Paul the Baker, Redux

Today I received a call from Paul. It appears as though my last entry had created quite a stir at the bakery and, in between rustling up batches of baguettes and piles of petits fours, it was decided that action needed to be taken.

So, I’ve been invited to spend an afternoon in their kitchen, learning some of the techniques involved in producing the company’s fine fare, then enjoying the fruits of this labour over a glass or two of wine. Now this, ladies and gentlemen, is how you do customer service.*

This is obviously very exciting news, and I hope to be able to bring you pictures of this landmark event. Perhaps I’ll even take along one of my own loaves for expert appraisal, maybe my celebrated (by me, as no-one else has tried it) pain à l’ancienne.

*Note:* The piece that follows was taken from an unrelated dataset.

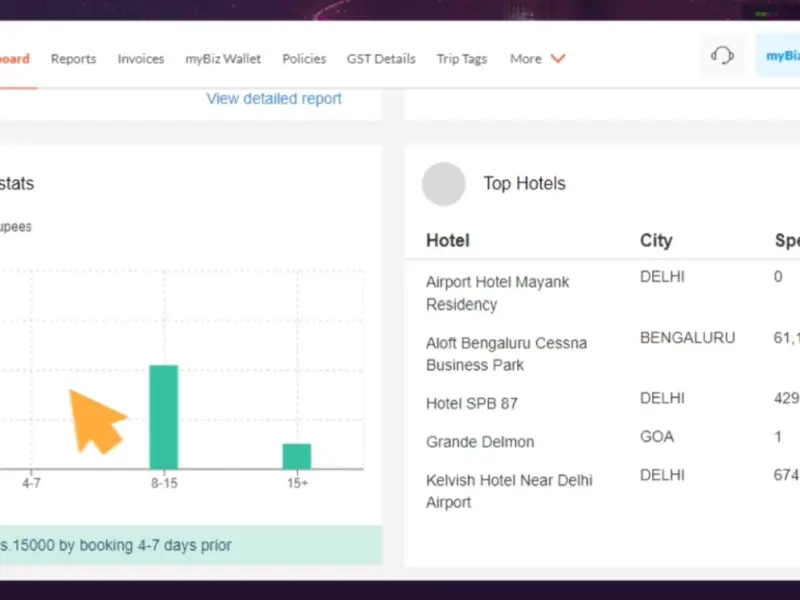This screenshot has height=600, width=800.
Task: Click the blue myBiz button
Action: (780, 56)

I retard the dough in the fridge overnight, dontcha know.

* Cadbury Schweppes, please take note.


  1. I think you can be just like a stone in the shoes, when you decide to.
    Pesky customers.

    I’ve worked in a convenient store, and believe me, we do take sessions in the back where we walk fast back and forth thinking about innovative ways of torturing that kind of customer. Viz. you.


  2. success!!!!!

    Make sure you get as many free sanwiches as possible so you can get me one.

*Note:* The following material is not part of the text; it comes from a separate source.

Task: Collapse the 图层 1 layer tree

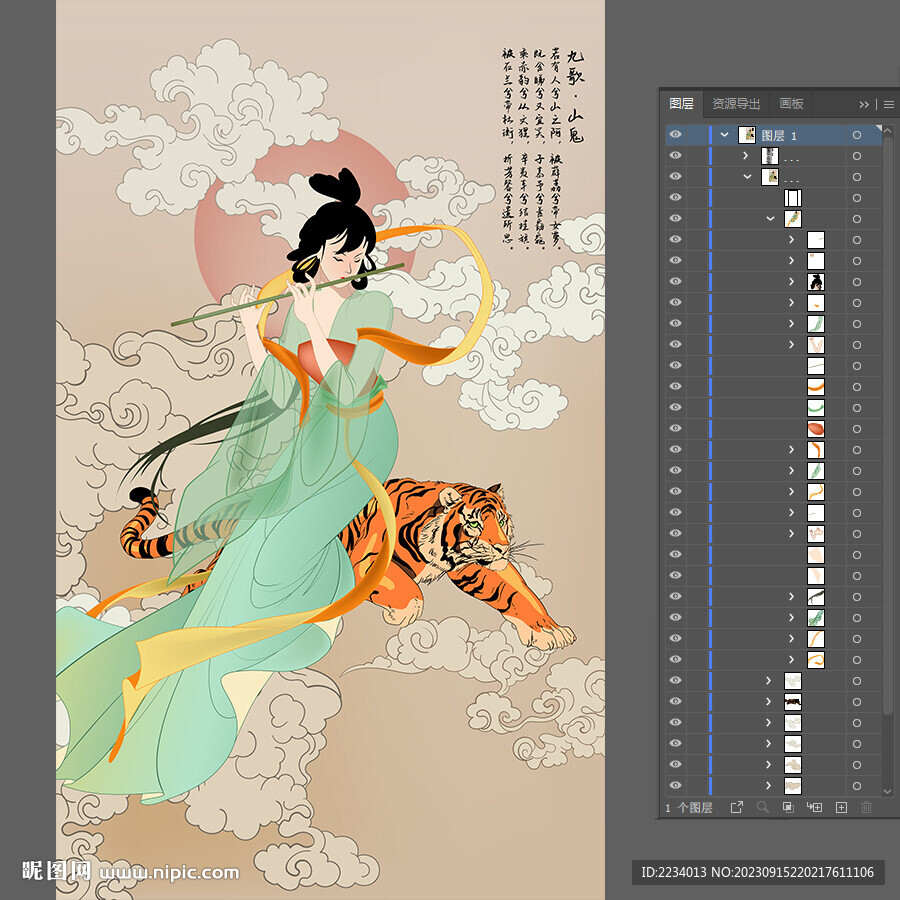Action: pyautogui.click(x=724, y=135)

  3. Well this is good news, but its not over yet. All is not ok, until you’ve ben there and they’ve treated you with the respect a paying customer, and thus someone who keeps them in business, deserves.

    Don’t forget they sold you a splinter…

  4. If I hadn’t only just got over the Big Brother racism scandal and now have to try to come to terms with Brittany Spears current crisis I may have posted something more pertinant to the whole Paul issue, but I do so I didn’t!

  5. the strange thing this incident has brought to light for me is how nice Paul’s is. i had never cared for the place. £3+ for a ham and cheese sandwich? They surely must be taking the piss. But after your very vivd description of the taste i thought i should try them inspite of the splinter incident. I have to say, they’re sandwiches are fucking delicious. They have found a new customer. I want pictures and a good write up of your visit. I am on tenderhooks. In the mean time i will buy another ham and cheese for lunch tomorrow.

  6. Good result! A bit of web power saves the day.